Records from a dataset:
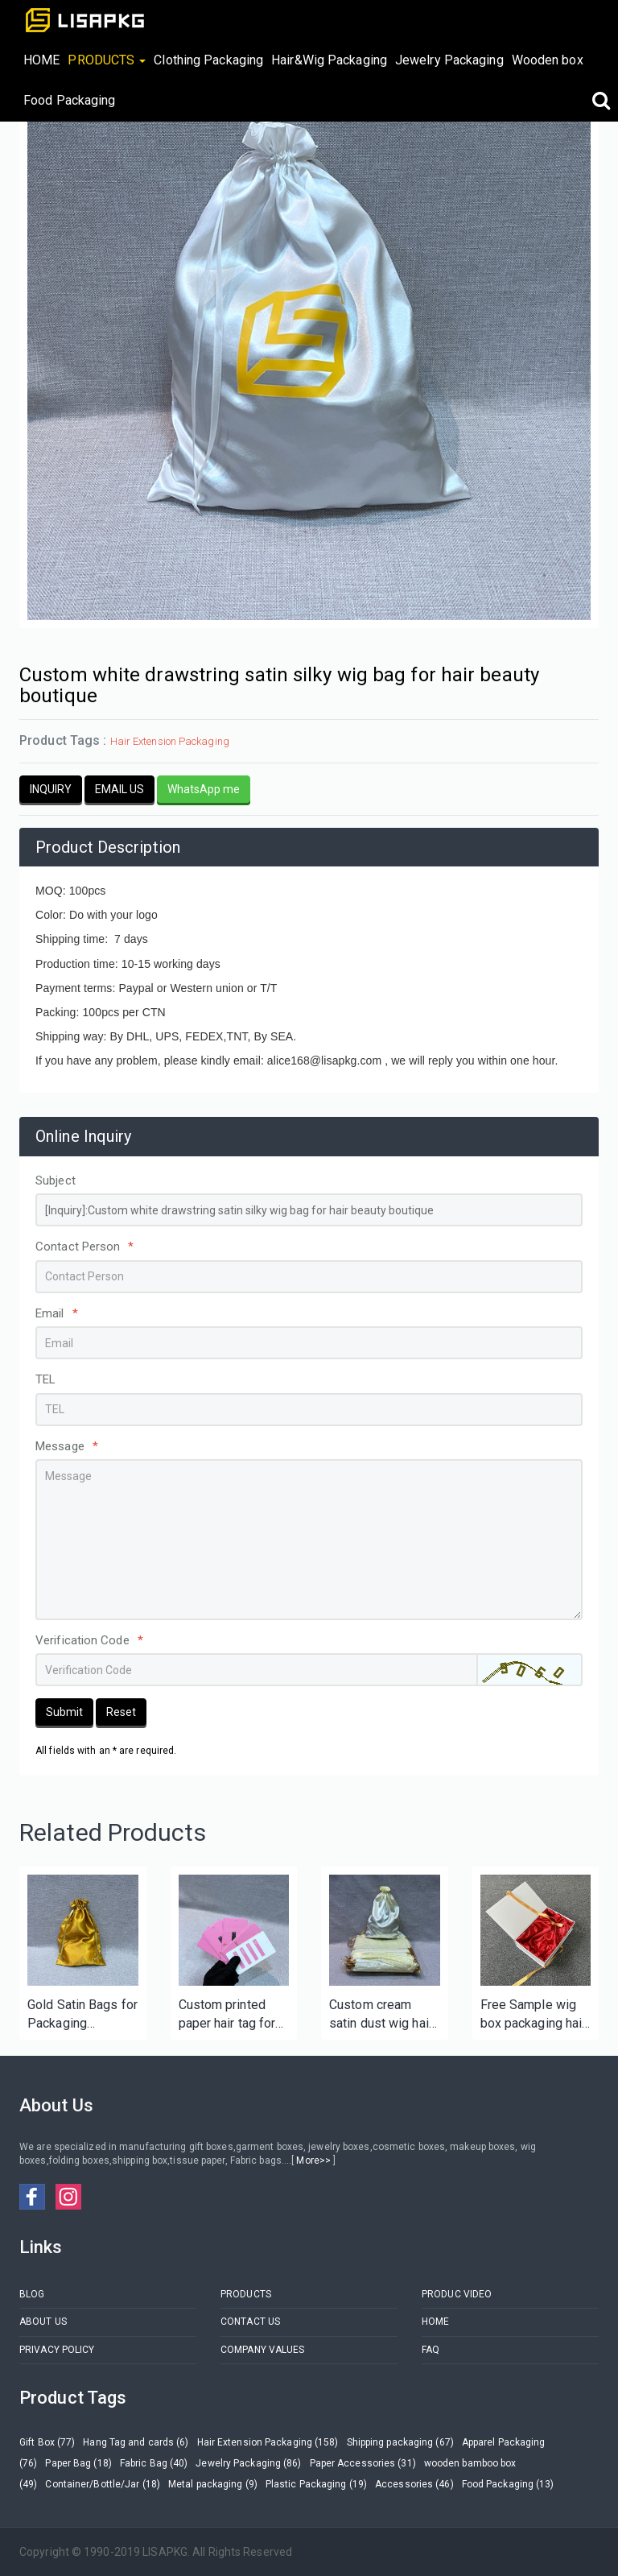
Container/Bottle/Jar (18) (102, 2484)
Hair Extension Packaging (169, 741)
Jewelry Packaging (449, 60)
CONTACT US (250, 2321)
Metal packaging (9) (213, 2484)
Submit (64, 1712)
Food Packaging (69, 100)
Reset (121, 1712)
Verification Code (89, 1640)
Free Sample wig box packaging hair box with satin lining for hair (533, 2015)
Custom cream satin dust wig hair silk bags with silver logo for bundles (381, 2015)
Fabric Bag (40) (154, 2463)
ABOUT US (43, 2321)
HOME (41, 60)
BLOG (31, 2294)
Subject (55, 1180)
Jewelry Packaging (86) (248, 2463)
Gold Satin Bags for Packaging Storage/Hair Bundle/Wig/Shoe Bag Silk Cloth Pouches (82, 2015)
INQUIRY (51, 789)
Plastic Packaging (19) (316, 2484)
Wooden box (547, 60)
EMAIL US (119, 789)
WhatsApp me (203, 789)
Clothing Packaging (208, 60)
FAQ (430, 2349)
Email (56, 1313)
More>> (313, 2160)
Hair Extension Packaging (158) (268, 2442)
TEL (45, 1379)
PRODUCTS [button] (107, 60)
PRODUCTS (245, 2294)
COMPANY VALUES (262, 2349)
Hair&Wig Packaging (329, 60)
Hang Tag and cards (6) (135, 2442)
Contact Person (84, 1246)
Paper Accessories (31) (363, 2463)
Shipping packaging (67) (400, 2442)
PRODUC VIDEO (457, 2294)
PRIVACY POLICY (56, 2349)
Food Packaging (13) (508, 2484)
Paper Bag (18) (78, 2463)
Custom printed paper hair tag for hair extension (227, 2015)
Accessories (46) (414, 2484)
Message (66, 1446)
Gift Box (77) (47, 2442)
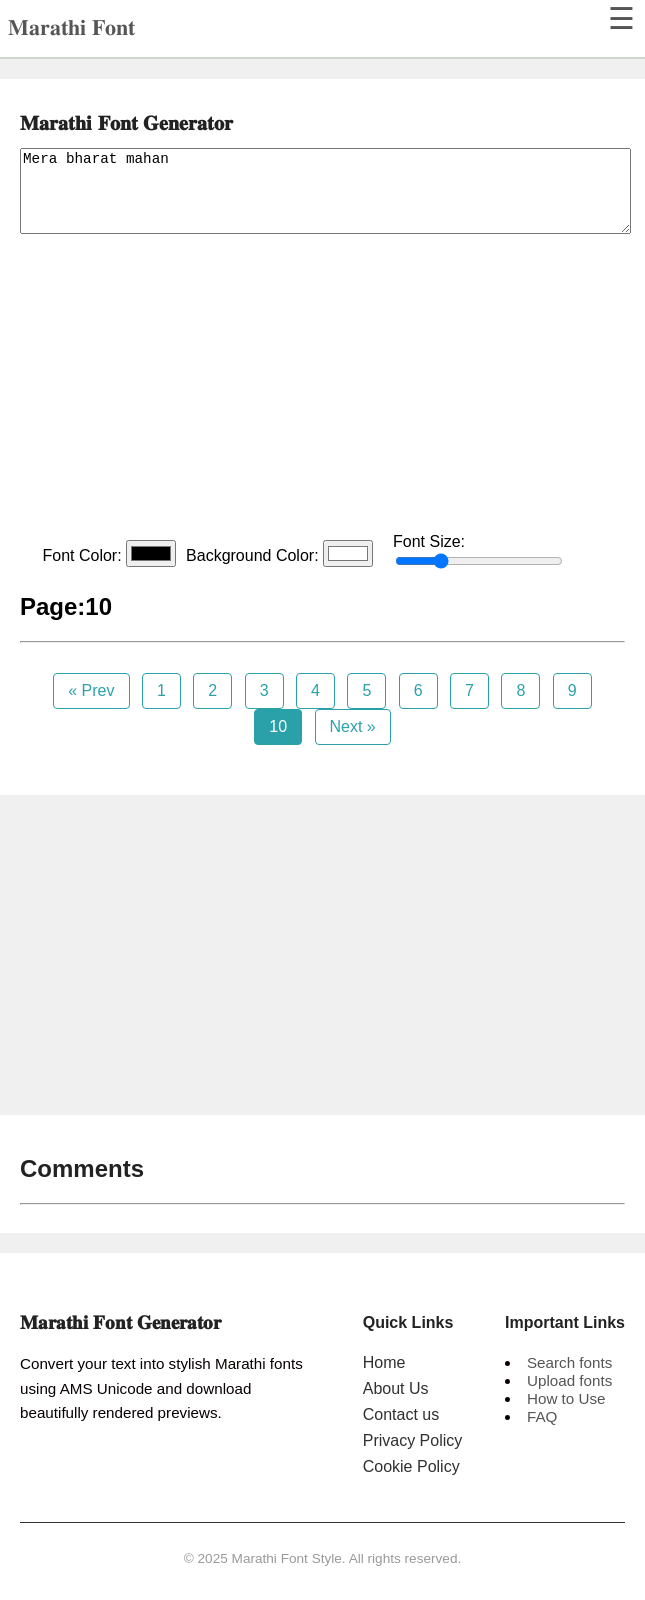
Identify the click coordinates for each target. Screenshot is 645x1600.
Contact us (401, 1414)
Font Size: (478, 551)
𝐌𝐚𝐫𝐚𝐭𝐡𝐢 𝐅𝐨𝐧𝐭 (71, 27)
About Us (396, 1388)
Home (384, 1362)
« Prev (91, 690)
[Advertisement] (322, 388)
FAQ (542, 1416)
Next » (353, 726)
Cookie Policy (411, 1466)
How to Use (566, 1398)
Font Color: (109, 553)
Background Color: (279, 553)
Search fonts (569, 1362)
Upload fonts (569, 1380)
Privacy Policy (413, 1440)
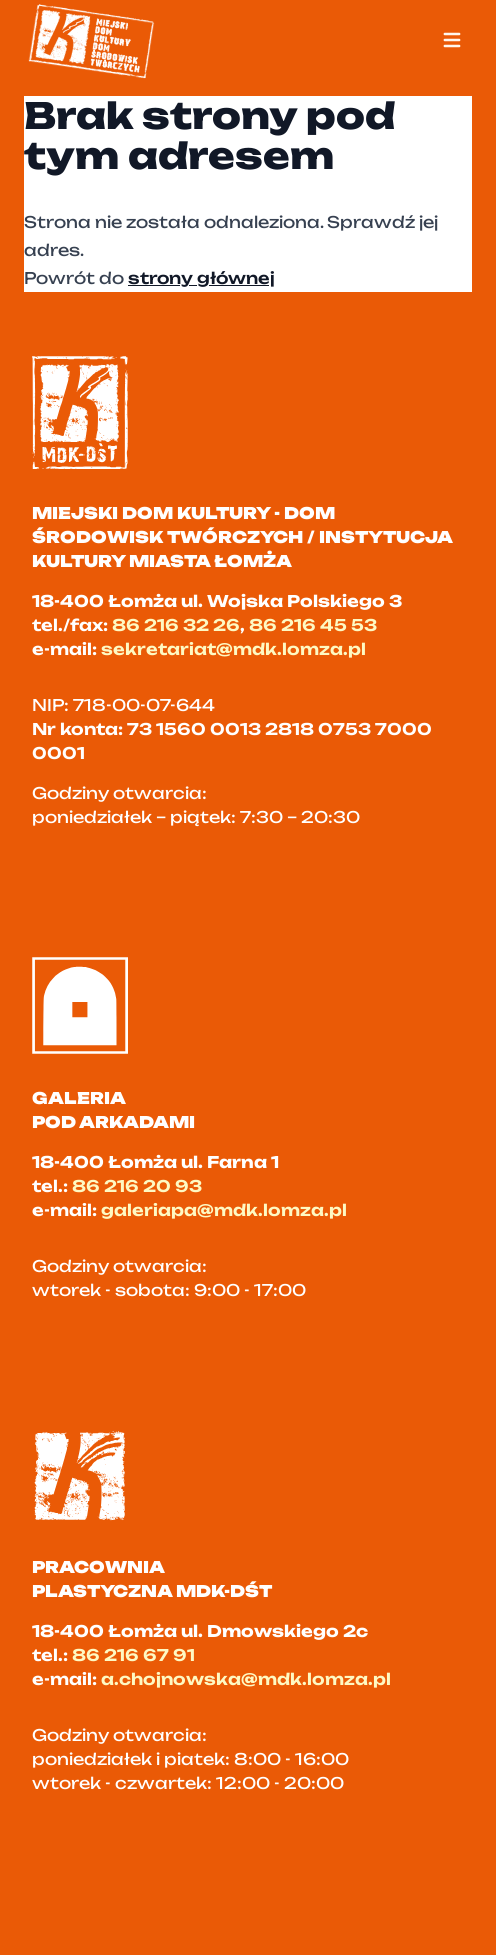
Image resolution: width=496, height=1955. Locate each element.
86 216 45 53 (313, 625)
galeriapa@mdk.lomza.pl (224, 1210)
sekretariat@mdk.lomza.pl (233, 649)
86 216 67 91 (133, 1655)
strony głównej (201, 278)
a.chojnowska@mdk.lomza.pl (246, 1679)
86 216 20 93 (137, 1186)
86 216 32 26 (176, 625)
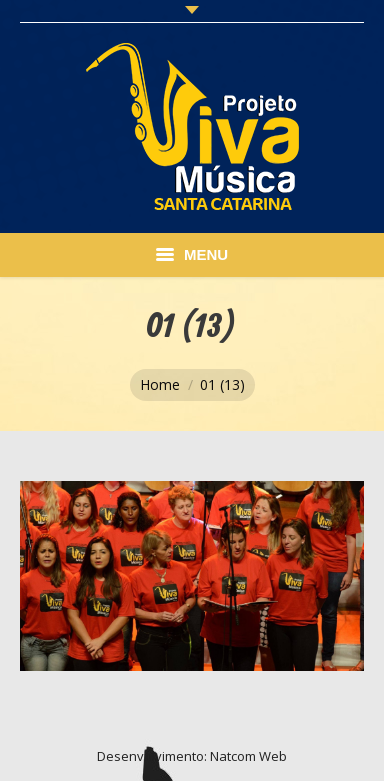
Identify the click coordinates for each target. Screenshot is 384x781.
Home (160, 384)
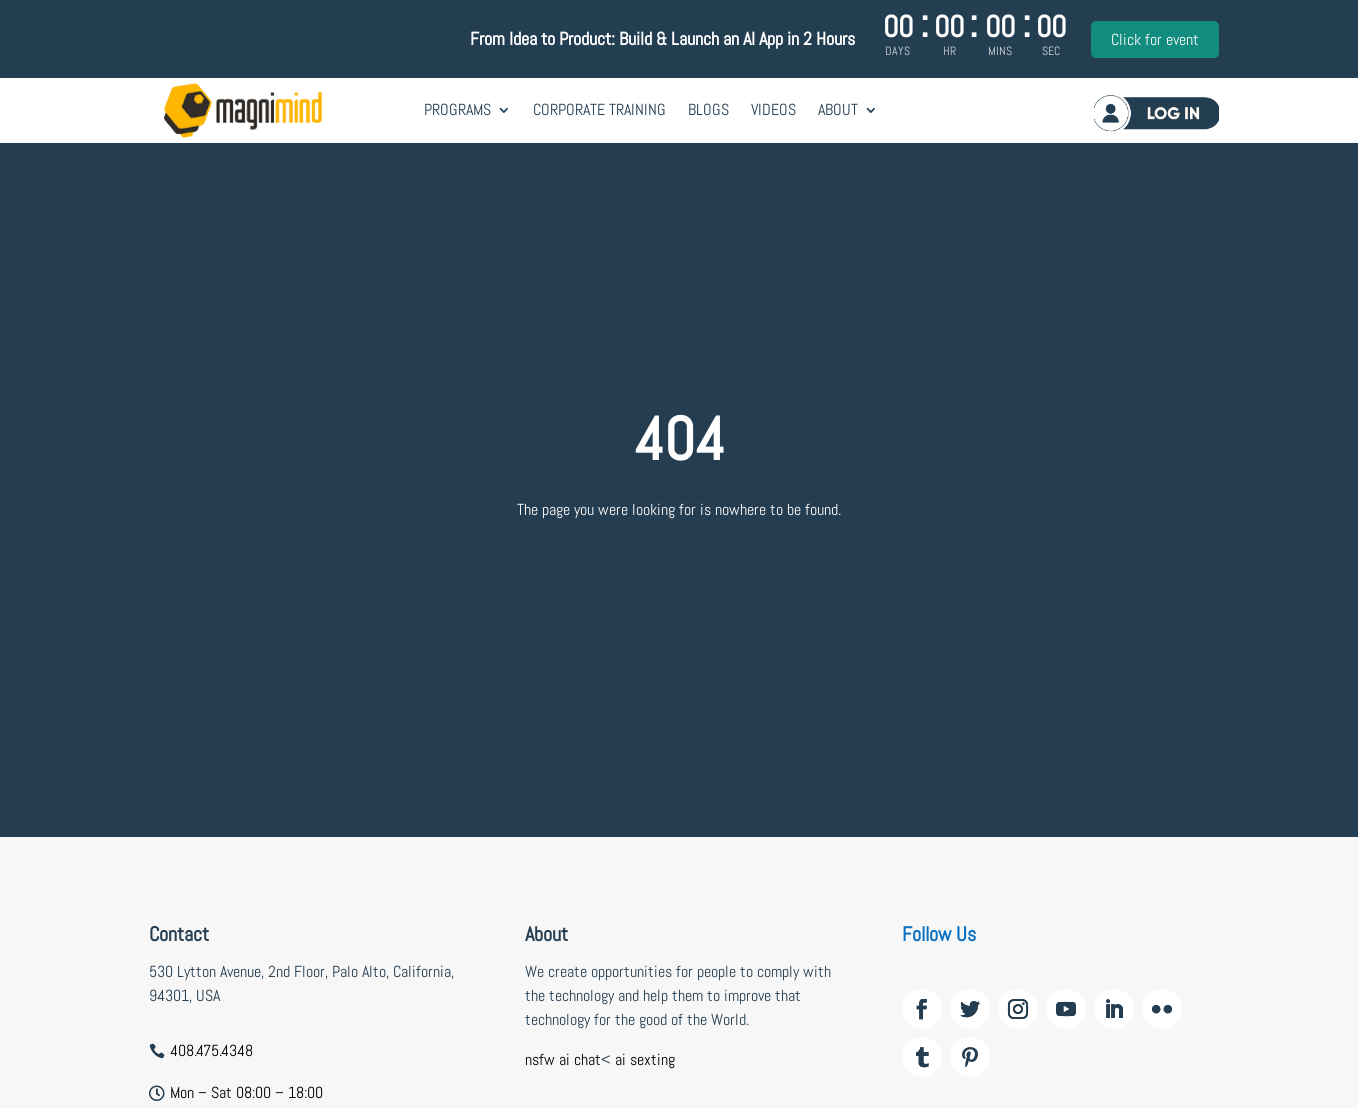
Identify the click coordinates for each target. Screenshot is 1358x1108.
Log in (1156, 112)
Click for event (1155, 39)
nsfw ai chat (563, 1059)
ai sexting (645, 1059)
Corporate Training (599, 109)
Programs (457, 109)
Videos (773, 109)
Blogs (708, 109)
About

# [Instructions for the task]
Copy all of the material above line for line, without altering any characters. Omit the pictures from your copy.

# [Solution to this problem]
Container/Bottle/Jar (18) (102, 2484)
Hair Extension Packaging (169, 741)
Jewelry Packaging (449, 60)
CONTACT US (250, 2321)
Metal packaging (9) (213, 2484)
Submit (64, 1712)
Food Packaging (69, 100)
Reset (121, 1712)
Verification Code (89, 1640)
Free Sample wig box packaging hair box with satin lining for hair (533, 2015)
Custom cream satin dust wig hair silk bags with silver logo for bundles (381, 2015)
Fabric Bag (40) (154, 2463)
ABOUT US (43, 2321)
HOME (41, 60)
BLOG (31, 2294)
Subject (55, 1180)
Jewelry Packaging (86) (248, 2463)
Gold Satin Bags for Packaging Storage/Hair Bundle/Wig/Shoe Bag Silk Cloth Pouches (82, 2015)
INQUIRY (51, 789)
Plastic Packaging (19) (316, 2484)
Wooden box (547, 60)
EMAIL US (119, 789)
WhatsApp me (203, 789)
Clothing Packaging (208, 60)
FAQ (430, 2349)
Email (56, 1313)
More>> (313, 2160)
Hair Extension Packaging (158) (268, 2442)
TEL (45, 1379)
PRODUCTS [button] (107, 60)
PRODUCTS (245, 2294)
COMPANY VALUES (262, 2349)
Hair&Wig Packaging (329, 60)
Hang Tag and cards (6) (135, 2442)
Contact Person (84, 1246)
Paper Accessories (31) (363, 2463)
Shipping packaging (67) (400, 2442)
PRODUC VIDEO (457, 2294)
PRIVACY POLICY (56, 2349)
Food Packaging (13) (508, 2484)
Paper Bag (18) (78, 2463)
Custom printed paper hair tag for hair extension (227, 2015)
Accessories (46) (414, 2484)
Message (66, 1446)
Gift Box (77) (47, 2442)
Identify the click coordinates for each target. Screenshot is 645x1600.
Contact us (401, 1414)
Font Size: (478, 551)
𝐌𝐚𝐫𝐚𝐭𝐡𝐢 𝐅𝐨𝐧𝐭 (71, 27)
About Us (396, 1388)
Home (384, 1362)
« Prev (91, 690)
[Advertisement] (322, 388)
FAQ (542, 1416)
Next » (353, 726)
Cookie Policy (411, 1466)
How to Use (566, 1398)
Font Color: (109, 553)
Background Color: (279, 553)
Search fonts (569, 1362)
Upload fonts (569, 1380)
Privacy Policy (413, 1440)
Image resolution: width=496, height=1955. Locate each element.
86 216 45 53 (313, 625)
galeriapa@mdk.lomza.pl (224, 1210)
sekretariat@mdk.lomza.pl (233, 649)
86 216 67 91 (133, 1655)
strony głównej (201, 278)
a.chojnowska@mdk.lomza.pl (246, 1679)
86 216 20 93 (137, 1186)
86 216 32 26 (176, 625)
Identify the click coordinates for each target. Screenshot is 384x781.
Home (160, 384)
Identify the click coordinates for each target. Screenshot is 1358x1108.
Log in (1156, 112)
Click for event (1155, 39)
nsfw ai chat (563, 1059)
ai sexting (645, 1059)
Corporate Training (599, 109)
Programs (457, 109)
Videos (773, 109)
Blogs (708, 109)
About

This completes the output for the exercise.